WHAT IS REQUIRED: Each entry needs to be given again, character for character.

SOURCE DATA:
<<<<

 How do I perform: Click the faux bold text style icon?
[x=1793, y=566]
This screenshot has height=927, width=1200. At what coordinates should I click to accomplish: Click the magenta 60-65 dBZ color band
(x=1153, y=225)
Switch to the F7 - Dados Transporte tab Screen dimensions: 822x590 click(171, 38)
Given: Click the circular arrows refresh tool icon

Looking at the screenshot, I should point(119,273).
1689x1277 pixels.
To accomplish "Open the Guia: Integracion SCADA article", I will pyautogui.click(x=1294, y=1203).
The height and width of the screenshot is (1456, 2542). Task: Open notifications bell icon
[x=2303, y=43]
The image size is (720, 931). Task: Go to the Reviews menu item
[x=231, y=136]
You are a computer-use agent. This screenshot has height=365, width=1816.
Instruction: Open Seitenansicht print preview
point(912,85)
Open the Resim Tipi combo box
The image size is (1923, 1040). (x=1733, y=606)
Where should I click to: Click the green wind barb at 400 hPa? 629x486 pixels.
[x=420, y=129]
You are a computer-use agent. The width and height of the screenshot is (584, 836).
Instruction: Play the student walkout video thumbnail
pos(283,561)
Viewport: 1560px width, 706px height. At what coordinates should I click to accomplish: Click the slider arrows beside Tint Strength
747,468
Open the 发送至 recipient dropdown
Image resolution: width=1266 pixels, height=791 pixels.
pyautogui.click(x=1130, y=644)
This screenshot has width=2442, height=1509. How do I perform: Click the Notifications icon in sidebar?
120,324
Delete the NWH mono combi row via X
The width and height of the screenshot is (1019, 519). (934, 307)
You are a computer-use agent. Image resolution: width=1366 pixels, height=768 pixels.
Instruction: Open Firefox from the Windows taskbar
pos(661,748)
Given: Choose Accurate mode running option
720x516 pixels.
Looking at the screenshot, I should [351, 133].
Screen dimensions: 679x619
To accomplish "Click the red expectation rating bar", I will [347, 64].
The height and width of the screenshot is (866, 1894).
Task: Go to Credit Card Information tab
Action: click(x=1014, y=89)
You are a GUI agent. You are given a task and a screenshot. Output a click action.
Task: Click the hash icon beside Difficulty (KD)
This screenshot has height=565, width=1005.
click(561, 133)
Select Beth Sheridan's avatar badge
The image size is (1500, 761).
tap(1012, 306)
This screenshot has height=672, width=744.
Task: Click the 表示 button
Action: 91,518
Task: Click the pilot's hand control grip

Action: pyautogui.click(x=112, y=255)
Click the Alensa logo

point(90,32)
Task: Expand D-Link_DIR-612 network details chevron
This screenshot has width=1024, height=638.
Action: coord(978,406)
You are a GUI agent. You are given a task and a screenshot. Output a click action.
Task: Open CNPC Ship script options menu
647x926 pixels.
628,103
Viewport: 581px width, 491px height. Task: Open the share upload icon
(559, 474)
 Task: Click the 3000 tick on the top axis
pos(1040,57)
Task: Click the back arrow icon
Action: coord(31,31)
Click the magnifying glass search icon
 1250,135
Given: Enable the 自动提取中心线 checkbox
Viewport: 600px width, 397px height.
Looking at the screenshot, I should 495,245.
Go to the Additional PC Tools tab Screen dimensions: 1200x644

>>>>

EXERCISE SOLUTION:
 How do I perform: Click the faux bold text style icon?
[x=1793, y=566]
This screenshot has height=927, width=1200. At what coordinates should I click to accomplish: Click the magenta 60-65 dBZ color band
(x=1153, y=225)
Switch to the F7 - Dados Transporte tab Screen dimensions: 822x590 click(171, 38)
Given: Click the circular arrows refresh tool icon

Looking at the screenshot, I should point(119,273).
1689x1277 pixels.
To accomplish "Open the Guia: Integracion SCADA article", I will pyautogui.click(x=1294, y=1203).
The height and width of the screenshot is (1456, 2542). Task: Open notifications bell icon
[x=2303, y=43]
The image size is (720, 931). Task: Go to the Reviews menu item
[x=231, y=136]
You are a computer-use agent. This screenshot has height=365, width=1816.
Instruction: Open Seitenansicht print preview
point(912,85)
Open the Resim Tipi combo box
The image size is (1923, 1040). (x=1733, y=606)
Where should I click to: Click the green wind barb at 400 hPa? 629x486 pixels.
[x=420, y=129]
You are a computer-use agent. The width and height of the screenshot is (584, 836).
Instruction: Play the student walkout video thumbnail
pos(283,561)
Viewport: 1560px width, 706px height. At what coordinates should I click to accomplish: Click the slider arrows beside Tint Strength
747,468
Open the 发送至 recipient dropdown
Image resolution: width=1266 pixels, height=791 pixels.
pyautogui.click(x=1130, y=644)
This screenshot has width=2442, height=1509. How do I perform: Click the Notifications icon in sidebar?
120,324
Delete the NWH mono combi row via X
The width and height of the screenshot is (1019, 519). (934, 307)
You are a computer-use agent. Image resolution: width=1366 pixels, height=768 pixels.
Instruction: Open Firefox from the Windows taskbar
pos(661,748)
Given: Choose Accurate mode running option
720x516 pixels.
Looking at the screenshot, I should [351, 133].
Screen dimensions: 679x619
To accomplish "Click the red expectation rating bar", I will [347, 64].
The height and width of the screenshot is (866, 1894).
Task: Go to Credit Card Information tab
Action: click(x=1014, y=89)
You are a GUI agent. You are given a task and a screenshot. Output a click action.
Task: Click the hash icon beside Difficulty (KD)
This screenshot has height=565, width=1005.
click(561, 133)
Select Beth Sheridan's avatar badge
The image size is (1500, 761).
tap(1012, 306)
This screenshot has height=672, width=744.
Task: Click the 表示 button
Action: 91,518
Task: Click the pilot's hand control grip

Action: pyautogui.click(x=112, y=255)
Click the Alensa logo

point(90,32)
Task: Expand D-Link_DIR-612 network details chevron
This screenshot has width=1024, height=638.
Action: coord(978,406)
You are a GUI agent. You are given a task and a screenshot. Output a click action.
Task: Open CNPC Ship script options menu
647x926 pixels.
628,103
Viewport: 581px width, 491px height. Task: Open the share upload icon
(559, 474)
 Task: Click the 3000 tick on the top axis
pos(1040,57)
Task: Click the back arrow icon
Action: coord(31,31)
Click the magnifying glass search icon
 1250,135
Given: Enable the 自动提取中心线 checkbox
Viewport: 600px width, 397px height.
Looking at the screenshot, I should 495,245.
Go to the Additional PC Tools tab Screen dimensions: 1200x644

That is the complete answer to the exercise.